## Supplied material
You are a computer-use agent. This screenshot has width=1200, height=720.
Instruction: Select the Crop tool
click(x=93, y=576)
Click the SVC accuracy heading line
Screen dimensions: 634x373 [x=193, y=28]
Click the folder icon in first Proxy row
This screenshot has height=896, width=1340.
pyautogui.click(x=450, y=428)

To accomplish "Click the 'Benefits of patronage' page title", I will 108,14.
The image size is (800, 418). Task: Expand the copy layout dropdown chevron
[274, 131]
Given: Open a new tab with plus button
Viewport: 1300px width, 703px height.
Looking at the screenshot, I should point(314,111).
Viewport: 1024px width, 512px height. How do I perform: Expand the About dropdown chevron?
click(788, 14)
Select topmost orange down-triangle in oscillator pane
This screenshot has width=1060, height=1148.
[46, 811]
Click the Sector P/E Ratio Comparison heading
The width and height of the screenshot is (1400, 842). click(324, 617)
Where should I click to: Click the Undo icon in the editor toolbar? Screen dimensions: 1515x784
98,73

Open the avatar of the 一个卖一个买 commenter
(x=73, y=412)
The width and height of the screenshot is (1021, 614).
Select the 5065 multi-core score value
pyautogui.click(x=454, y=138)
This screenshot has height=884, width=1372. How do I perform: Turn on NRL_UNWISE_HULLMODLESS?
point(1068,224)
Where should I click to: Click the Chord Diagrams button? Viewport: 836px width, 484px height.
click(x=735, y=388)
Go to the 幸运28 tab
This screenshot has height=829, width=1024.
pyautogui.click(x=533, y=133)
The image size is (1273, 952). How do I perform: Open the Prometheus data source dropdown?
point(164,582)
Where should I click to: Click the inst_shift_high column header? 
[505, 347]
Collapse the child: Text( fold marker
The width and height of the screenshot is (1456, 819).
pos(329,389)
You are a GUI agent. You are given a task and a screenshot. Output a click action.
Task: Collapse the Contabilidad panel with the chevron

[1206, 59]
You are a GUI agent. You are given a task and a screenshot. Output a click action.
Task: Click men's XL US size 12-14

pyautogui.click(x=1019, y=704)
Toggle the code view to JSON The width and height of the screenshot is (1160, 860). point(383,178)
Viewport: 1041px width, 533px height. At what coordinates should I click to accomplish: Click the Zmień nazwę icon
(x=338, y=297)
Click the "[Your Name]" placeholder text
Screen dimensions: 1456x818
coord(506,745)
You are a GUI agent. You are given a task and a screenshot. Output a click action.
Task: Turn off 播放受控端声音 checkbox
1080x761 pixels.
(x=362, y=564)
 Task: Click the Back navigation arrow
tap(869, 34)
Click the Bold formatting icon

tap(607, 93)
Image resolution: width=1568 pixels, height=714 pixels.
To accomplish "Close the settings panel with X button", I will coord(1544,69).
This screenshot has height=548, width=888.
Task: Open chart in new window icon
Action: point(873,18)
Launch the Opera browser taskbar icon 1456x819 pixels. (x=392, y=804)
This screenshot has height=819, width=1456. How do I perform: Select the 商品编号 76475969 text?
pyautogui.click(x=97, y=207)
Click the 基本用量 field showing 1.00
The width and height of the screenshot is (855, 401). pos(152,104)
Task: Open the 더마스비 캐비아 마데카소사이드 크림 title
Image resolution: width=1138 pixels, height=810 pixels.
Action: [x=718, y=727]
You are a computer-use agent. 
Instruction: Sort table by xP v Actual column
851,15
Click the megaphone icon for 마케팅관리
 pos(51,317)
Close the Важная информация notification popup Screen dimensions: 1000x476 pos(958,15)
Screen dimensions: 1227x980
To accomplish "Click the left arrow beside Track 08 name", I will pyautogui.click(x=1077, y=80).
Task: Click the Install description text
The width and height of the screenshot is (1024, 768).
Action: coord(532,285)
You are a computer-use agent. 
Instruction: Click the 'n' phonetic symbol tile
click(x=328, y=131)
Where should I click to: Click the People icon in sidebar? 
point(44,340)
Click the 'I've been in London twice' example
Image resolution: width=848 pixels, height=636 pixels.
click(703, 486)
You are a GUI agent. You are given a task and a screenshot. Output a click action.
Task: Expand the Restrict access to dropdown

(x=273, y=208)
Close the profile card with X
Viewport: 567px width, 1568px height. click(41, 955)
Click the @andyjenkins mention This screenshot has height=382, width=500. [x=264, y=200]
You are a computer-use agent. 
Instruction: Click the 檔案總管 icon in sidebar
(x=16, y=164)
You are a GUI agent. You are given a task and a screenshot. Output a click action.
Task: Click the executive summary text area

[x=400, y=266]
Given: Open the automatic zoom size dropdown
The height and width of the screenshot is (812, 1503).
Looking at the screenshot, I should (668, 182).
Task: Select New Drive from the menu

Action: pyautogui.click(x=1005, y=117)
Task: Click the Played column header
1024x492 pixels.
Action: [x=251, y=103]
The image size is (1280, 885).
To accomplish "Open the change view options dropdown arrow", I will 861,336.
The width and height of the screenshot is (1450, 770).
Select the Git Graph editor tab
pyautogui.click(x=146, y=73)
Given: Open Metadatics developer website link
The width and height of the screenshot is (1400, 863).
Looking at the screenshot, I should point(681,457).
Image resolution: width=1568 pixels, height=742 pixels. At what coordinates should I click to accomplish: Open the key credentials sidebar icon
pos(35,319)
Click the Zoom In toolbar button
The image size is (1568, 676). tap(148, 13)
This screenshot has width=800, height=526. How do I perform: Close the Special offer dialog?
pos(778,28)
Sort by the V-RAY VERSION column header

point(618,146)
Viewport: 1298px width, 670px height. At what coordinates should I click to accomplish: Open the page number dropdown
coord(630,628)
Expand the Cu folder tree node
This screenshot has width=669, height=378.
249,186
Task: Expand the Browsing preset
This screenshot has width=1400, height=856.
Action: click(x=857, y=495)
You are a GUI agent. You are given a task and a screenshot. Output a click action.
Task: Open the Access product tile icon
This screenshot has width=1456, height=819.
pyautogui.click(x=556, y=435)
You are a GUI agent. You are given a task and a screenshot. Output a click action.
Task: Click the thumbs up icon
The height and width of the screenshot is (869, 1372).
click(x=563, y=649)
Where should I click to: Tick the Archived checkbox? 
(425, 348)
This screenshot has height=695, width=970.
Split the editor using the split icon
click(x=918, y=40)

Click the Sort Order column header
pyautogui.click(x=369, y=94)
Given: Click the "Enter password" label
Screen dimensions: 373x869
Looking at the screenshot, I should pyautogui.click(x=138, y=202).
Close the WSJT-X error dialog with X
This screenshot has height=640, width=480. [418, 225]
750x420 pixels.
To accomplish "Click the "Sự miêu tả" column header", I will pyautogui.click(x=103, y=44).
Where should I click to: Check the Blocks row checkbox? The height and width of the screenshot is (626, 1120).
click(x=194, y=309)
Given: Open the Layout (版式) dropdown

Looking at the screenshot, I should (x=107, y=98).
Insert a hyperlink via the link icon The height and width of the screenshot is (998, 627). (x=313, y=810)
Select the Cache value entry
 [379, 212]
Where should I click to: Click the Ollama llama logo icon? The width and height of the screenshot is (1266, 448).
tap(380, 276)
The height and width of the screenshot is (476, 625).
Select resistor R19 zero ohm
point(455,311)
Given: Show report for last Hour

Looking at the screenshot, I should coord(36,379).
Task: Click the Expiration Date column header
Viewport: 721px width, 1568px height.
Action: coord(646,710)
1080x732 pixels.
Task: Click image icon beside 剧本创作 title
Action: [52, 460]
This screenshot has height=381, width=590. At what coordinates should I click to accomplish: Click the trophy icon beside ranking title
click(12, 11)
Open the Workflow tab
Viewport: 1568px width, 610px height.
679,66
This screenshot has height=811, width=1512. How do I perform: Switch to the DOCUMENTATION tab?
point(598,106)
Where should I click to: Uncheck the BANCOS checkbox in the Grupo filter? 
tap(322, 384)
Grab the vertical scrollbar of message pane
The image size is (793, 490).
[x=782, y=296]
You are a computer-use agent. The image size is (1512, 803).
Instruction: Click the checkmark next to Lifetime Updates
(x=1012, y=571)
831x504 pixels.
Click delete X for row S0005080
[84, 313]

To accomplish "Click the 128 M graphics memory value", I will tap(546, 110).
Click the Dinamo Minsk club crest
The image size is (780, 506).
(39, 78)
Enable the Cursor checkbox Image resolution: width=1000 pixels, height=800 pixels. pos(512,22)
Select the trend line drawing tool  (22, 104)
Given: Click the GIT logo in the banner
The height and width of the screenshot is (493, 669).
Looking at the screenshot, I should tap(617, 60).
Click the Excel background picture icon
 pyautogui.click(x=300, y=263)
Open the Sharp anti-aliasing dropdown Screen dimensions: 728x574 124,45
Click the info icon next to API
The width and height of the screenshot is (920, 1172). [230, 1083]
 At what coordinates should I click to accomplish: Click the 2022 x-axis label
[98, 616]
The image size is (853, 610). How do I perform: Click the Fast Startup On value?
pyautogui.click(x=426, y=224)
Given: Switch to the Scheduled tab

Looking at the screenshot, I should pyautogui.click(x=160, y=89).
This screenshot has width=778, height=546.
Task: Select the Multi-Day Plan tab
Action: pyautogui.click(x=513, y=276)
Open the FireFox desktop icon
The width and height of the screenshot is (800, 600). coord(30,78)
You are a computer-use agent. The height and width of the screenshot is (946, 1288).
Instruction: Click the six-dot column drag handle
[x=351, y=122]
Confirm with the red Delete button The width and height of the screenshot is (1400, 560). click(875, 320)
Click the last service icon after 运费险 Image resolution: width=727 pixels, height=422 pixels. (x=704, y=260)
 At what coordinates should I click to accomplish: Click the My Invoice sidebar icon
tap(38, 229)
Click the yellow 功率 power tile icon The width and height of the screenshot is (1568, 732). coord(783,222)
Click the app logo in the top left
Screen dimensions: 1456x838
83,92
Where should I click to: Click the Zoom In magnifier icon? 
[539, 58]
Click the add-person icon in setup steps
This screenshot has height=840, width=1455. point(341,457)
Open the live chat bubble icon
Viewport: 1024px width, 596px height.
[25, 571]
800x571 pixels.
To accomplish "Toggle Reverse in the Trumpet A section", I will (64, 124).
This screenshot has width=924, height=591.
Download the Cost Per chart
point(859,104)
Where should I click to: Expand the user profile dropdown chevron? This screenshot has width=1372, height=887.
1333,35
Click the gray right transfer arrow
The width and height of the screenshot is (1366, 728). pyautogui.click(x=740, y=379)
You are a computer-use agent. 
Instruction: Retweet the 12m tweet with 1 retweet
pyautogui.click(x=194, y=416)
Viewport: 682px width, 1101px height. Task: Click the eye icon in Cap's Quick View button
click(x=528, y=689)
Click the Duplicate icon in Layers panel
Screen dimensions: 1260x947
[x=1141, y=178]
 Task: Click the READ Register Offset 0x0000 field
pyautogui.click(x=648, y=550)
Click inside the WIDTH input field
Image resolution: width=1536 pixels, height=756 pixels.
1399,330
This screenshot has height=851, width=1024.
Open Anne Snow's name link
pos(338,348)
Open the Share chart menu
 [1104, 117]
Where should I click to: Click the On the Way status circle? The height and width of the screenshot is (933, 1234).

## Task objective
Convert the stretch of data from the line containing "This screenshot has height=381, width=590." through the line containing "[x=782, y=296]" into a Markdown table. Use the columns Index and Text, number each row, and leave out blank lines.

## Worked solution
| Index | Text |
|---|---|
| 1 | This screenshot has height=381, width=590. At what coordinates should I click to accomplish: Click the trophy icon beside ranking title |
| 2 | click(12, 11) |
| 3 | Open the Workflow tab |
| 4 | Viewport: 1568px width, 610px height. |
| 5 | 679,66 |
| 6 | This screenshot has height=811, width=1512. How do I perform: Switch to the DOCUMENTATION tab? |
| 7 | point(598,106) |
| 8 | Where should I click to: Uncheck the BANCOS checkbox in the Grupo filter?  |
| 9 | tap(322, 384) |
| 10 | Grab the vertical scrollbar of message pane |
| 11 | The image size is (793, 490). |
| 12 | [x=782, y=296] |